As to the negligent design claim, the court noted that, “[u]nder California law, a plaintiff advancing product liability claims must prove that a defect in the product caused injury.” Id. at *17 (citation omitted). Without the (excluded) testimony of her specific causation expert, the plaintiff could not satisfy this element of her claim. The strict liability design defect claim failed for this reason as well, but it would have failed in any event because California law does not allow strict liability claims for design defects in medical devices. And the warnings claim, also doomed by the lack of specific causation testimony, failed for the additional reason that there was no evidence of “warnings causation” – the plaintiff’s implanting surgeon testified that he did not read the IFU and did not depend on what the company told him about the product. As such, no alleged inadequacy of the defendant’s warnings could have proximately caused the plaintiff’s injuries. Summary judgment granted on all three claims.

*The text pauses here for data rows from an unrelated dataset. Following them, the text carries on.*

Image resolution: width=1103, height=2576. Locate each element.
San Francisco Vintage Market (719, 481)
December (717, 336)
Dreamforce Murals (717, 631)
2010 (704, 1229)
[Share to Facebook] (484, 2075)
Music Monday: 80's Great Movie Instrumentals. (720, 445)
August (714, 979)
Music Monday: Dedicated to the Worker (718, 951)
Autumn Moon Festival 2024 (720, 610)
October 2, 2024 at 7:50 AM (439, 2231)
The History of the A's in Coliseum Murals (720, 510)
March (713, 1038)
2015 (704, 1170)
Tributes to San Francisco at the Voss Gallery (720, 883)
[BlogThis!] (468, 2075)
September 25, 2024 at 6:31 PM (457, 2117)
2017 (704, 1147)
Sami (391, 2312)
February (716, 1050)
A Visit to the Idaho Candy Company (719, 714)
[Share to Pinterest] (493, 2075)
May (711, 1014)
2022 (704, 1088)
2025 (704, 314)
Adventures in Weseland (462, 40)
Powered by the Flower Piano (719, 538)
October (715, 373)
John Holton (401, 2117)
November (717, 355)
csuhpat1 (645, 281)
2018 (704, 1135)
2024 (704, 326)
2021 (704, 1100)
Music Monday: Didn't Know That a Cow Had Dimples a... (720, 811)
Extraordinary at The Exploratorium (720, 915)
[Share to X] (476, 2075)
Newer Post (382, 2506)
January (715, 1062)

As we said at the beginning, there is a lot of good in Cantrell, including the final outcome. But whenever the court faced a tough call – or rigorous analysis – of whether an opinion satisfied Rule 702, it threw up its hands and defaulted to “weight not admissibility.” This is not what Rule 702 demands of a “gatekeeper,” and we only hope that the upcoming amendments drive this point home. In the meantime, as temperatures hover in the upper 90’s in the northeast and COVID proliferates, stay safe out there.